* **WRITTEN REQUEST 1**:
Transcribe the records below, starting at the line that contains "The image size" and ending at the last line of the records.

─── SOURCE EXCERPT

PVC Operator; Creating Persistent Volume on Kubernetes made simple

The content of this page hasn't been updated for years and might refer to discontinued products and projects.

At Banzai Cloud we continue to work hard on the Pipeline platform we’re building on Kubernetes. We’ve open sourced quite a few operators already, and even recently teamed up with Red Hat and CoreOS to begin work on Kubernetes Operators using the new Operator SDK, and to help move human operational knowledge into code. The purpose of this blog will be to take a dive deep into the PVC Operator.

If you’re looking for a complete guide on how to use the Operator SDK, or if you’re just interested in Kubernetes Operators, please check our comprehensive guide.

If you are interested in our other Operators, you should take a look at our earlier blog posts:

Prometheus JMX Exporter Operator
Wildfly Operator
Vault Operator

Introducing the PVC Operator 🔗︎

Persistent Volume handling in Kubernetes can become messy, especially when the Kubernetes cluster is created in a managed cloud environment.

Wondering what the heck Kubernetes Persistent Volume and StorageClasses are, exactly? No worries, we’ve already described them in another blogpost.

Managed Kubernetes providers like Azure or Google create a default StorageClass, but what happens if that default option does not meet your requirements. There are two alternatives:

Create Helm charts which are cloud provider specific.
Use the Banzai Cloud PVC Operator that handles the StorageClass creation for your requirements.

How the PVC Operator does its magic: 🔗︎

Determining a cloud provider 🔗︎

To be cloud agnostic, the operator must first determine the cloud provider. To do that, the operator uses the Satellite service which is available for 6 cloud providers. This server doesn’t just provide the origin of the cluster but also gives us the important information required to, for example, create a Storage Account in Azure. Metadata server access differs slightly on each cloud provider.

Creating a StorageClass specific to your needs 🔗︎

The operator parses the submitted Persistent Volume Claim, and, if it does not contain spec.storageClassName, the operator will simply ignore the request and use the default instead. On the other hand, if that field has been set, it will determine the correct volume provisioner and create the appropriate StorageClass.

──────

* **WRITTEN REQUEST 2**:
Restate word for word the part of the PVC Operator article above, starting at "Managed Kubernetes providers" and ending at "for your requirements.".

─── SUPPLIED MATERIAL

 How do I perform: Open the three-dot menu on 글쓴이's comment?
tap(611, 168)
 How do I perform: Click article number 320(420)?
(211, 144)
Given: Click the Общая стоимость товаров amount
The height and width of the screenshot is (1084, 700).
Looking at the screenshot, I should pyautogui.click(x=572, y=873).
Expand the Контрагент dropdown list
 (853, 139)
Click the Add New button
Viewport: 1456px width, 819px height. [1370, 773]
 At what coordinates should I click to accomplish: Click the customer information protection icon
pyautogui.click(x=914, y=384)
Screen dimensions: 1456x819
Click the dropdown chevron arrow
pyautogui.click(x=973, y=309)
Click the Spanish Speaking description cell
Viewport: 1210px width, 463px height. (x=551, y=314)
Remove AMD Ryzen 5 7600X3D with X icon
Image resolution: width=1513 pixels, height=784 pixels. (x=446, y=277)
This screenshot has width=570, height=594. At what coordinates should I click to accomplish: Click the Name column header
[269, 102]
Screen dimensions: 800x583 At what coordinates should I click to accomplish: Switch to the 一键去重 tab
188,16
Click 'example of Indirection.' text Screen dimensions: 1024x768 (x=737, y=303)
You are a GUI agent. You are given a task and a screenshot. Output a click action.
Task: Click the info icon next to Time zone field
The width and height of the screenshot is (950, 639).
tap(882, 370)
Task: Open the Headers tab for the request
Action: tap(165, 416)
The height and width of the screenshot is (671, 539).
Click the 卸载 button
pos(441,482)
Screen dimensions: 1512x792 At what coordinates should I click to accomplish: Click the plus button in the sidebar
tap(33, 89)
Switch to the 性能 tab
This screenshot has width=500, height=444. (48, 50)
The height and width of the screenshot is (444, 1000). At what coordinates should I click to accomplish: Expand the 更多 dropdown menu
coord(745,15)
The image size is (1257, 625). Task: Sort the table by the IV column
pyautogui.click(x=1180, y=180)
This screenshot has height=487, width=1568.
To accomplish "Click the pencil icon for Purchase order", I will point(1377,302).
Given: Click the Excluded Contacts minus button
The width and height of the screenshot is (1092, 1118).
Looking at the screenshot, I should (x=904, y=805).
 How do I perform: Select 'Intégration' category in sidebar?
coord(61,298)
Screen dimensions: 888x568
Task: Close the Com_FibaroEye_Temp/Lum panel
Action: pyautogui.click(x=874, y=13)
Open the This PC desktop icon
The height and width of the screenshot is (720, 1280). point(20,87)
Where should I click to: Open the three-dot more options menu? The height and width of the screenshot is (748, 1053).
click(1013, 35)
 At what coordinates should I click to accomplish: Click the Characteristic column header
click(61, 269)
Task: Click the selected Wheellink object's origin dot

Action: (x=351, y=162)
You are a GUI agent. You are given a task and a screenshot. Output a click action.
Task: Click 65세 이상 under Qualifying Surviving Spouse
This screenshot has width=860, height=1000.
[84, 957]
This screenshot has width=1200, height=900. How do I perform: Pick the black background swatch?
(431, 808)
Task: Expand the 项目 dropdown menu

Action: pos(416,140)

──────

* **EXERCISE RESULT 1**:
The image size is (1257, 625). Task: Sort the table by the IV column
pyautogui.click(x=1180, y=180)
This screenshot has height=487, width=1568.
To accomplish "Click the pencil icon for Purchase order", I will point(1377,302).
Given: Click the Excluded Contacts minus button
The width and height of the screenshot is (1092, 1118).
Looking at the screenshot, I should (x=904, y=805).
 How do I perform: Select 'Intégration' category in sidebar?
coord(61,298)
Screen dimensions: 888x568
Task: Close the Com_FibaroEye_Temp/Lum panel
Action: pyautogui.click(x=874, y=13)
Open the This PC desktop icon
The height and width of the screenshot is (720, 1280). point(20,87)
Where should I click to: Open the three-dot more options menu? The height and width of the screenshot is (748, 1053).
click(1013, 35)
 At what coordinates should I click to accomplish: Click the Characteristic column header
click(61, 269)
Task: Click the selected Wheellink object's origin dot

Action: (x=351, y=162)
You are a GUI agent. You are given a task and a screenshot. Output a click action.
Task: Click 65세 이상 under Qualifying Surviving Spouse
This screenshot has width=860, height=1000.
[84, 957]
This screenshot has width=1200, height=900. How do I perform: Pick the black background swatch?
(431, 808)
Task: Expand the 项目 dropdown menu

Action: pos(416,140)

* **EXERCISE RESULT 2**:
Managed Kubernetes providers like Azure or Google create a default StorageClass, but what happens if that default option does not meet your requirements. There are two alternatives:

Create Helm charts which are cloud provider specific.
Use the Banzai Cloud PVC Operator that handles the StorageClass creation for your requirements.